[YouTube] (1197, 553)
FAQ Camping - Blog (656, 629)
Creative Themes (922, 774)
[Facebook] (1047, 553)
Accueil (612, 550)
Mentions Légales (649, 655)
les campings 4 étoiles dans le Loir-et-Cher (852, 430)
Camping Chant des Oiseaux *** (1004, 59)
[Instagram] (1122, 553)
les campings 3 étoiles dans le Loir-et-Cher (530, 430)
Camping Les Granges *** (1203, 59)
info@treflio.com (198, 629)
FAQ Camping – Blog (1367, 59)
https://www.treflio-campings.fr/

——

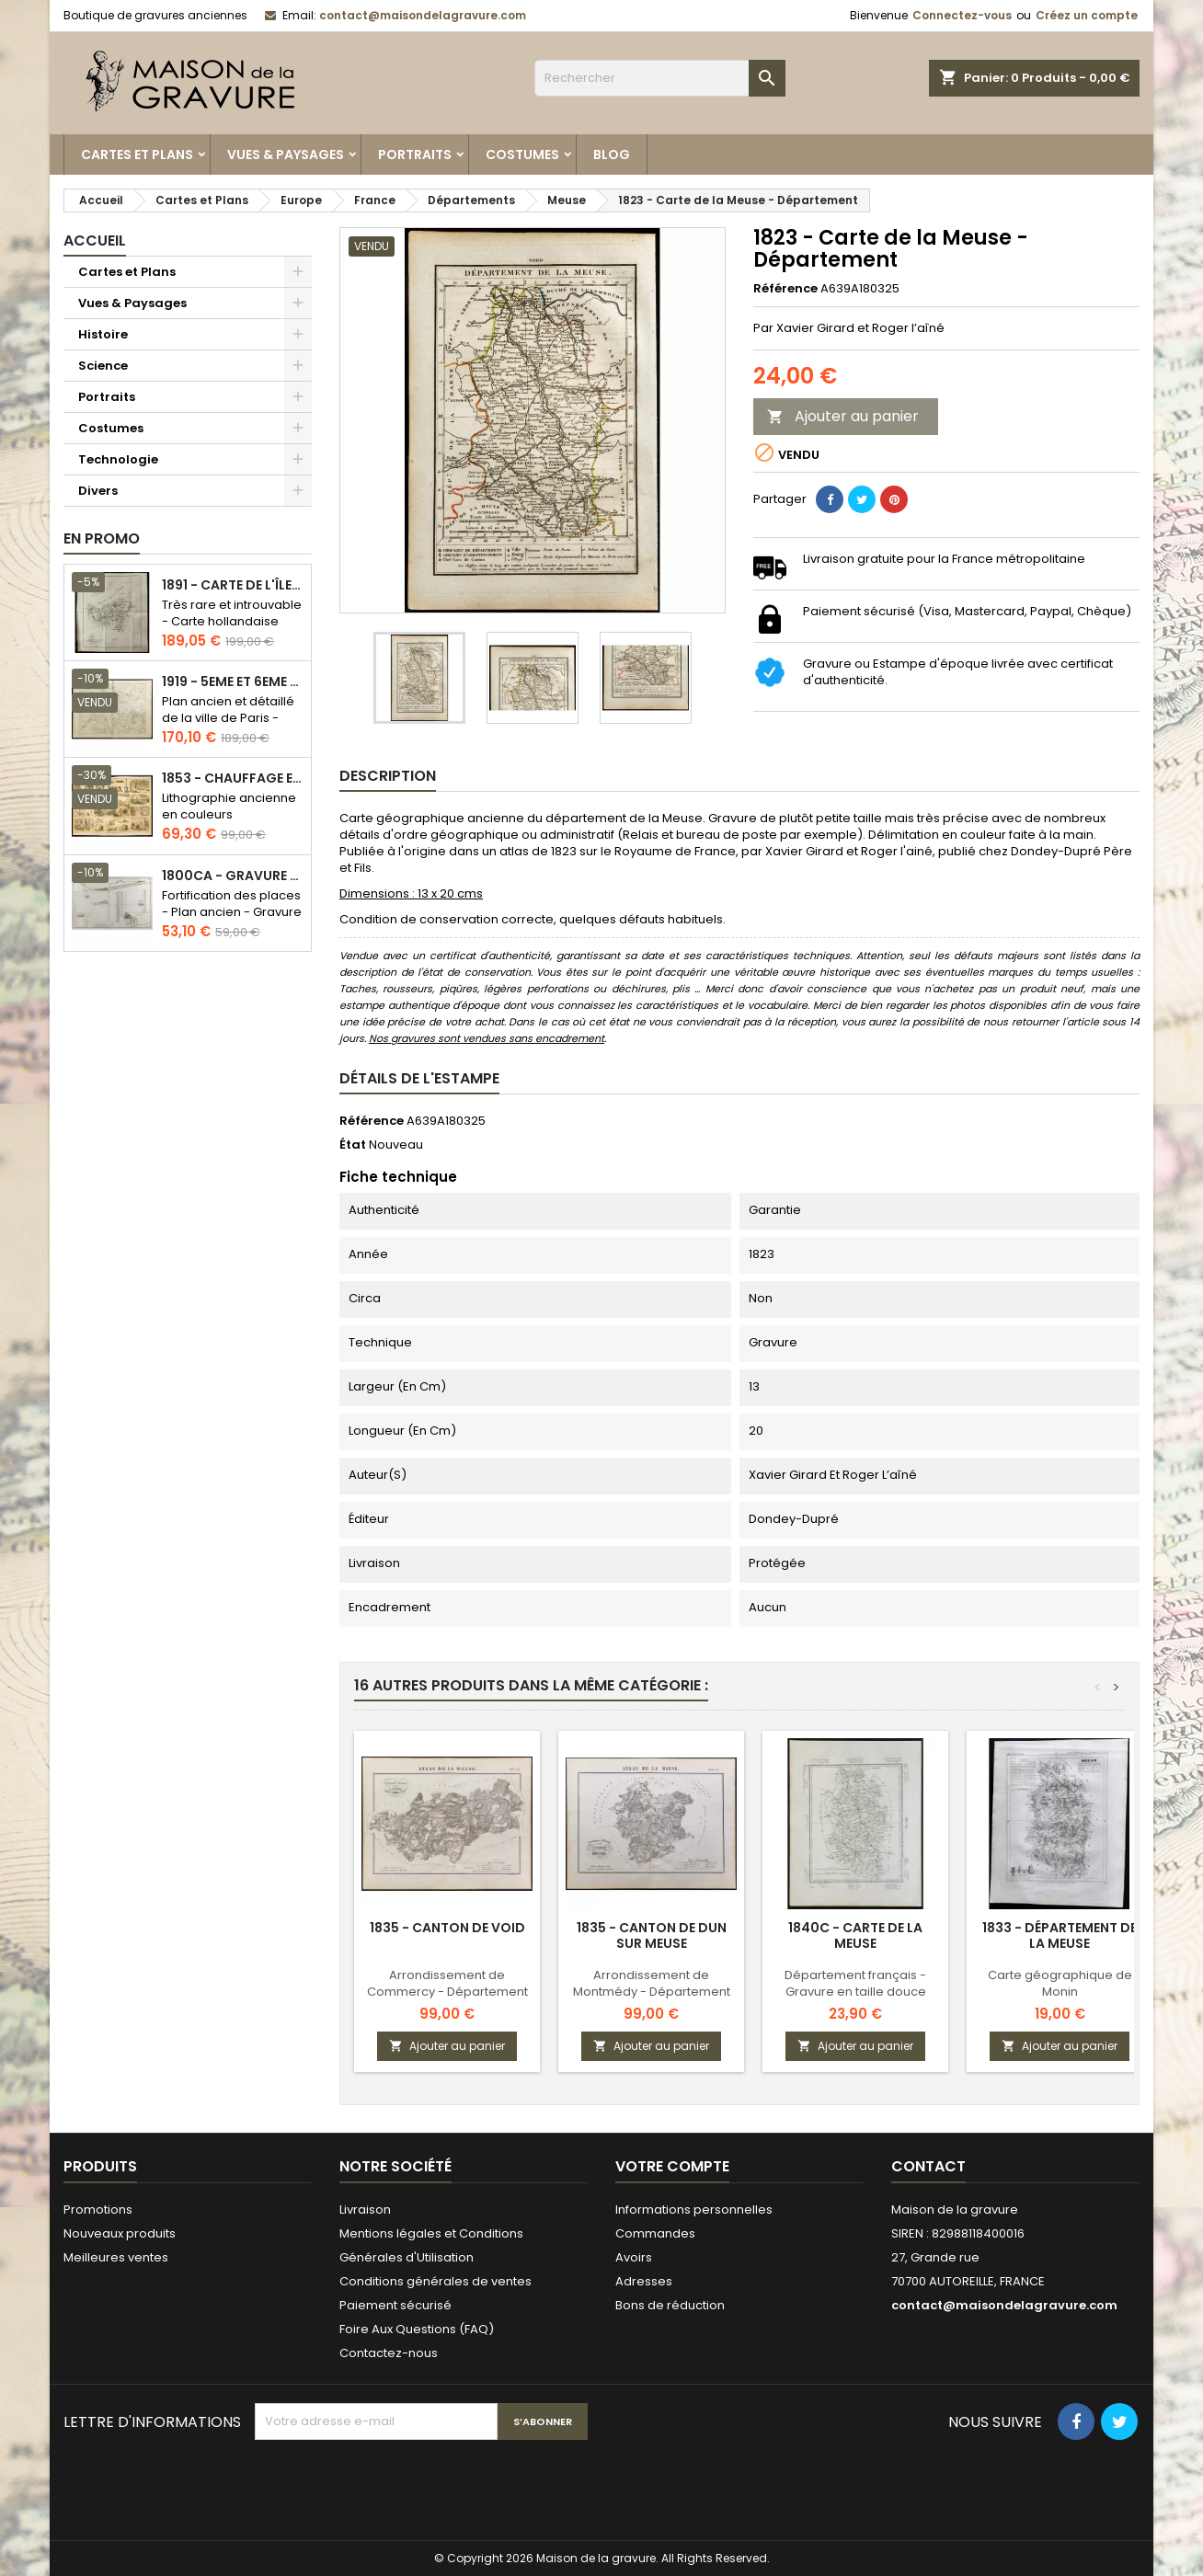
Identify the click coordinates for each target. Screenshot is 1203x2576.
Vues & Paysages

——

PROBLEM: Turn the listing lines between the one holding "les campings 4" and the one holding "FAQ Camping – Blog (1367, 59)", both included, into a numbered list, leaving out any blank lines.

OUTPUT OF THE EXERCISE:
1. les campings 4 étoiles dans le Loir-et-Cher (852, 430)
2. Camping Chant des Oiseaux *** (1004, 59)
3. [Instagram] (1122, 553)
4. les campings 3 étoiles dans le Loir-et-Cher (530, 430)
5. Camping Les Granges *** (1203, 59)
6. info@treflio.com (198, 629)
7. FAQ Camping – Blog (1367, 59)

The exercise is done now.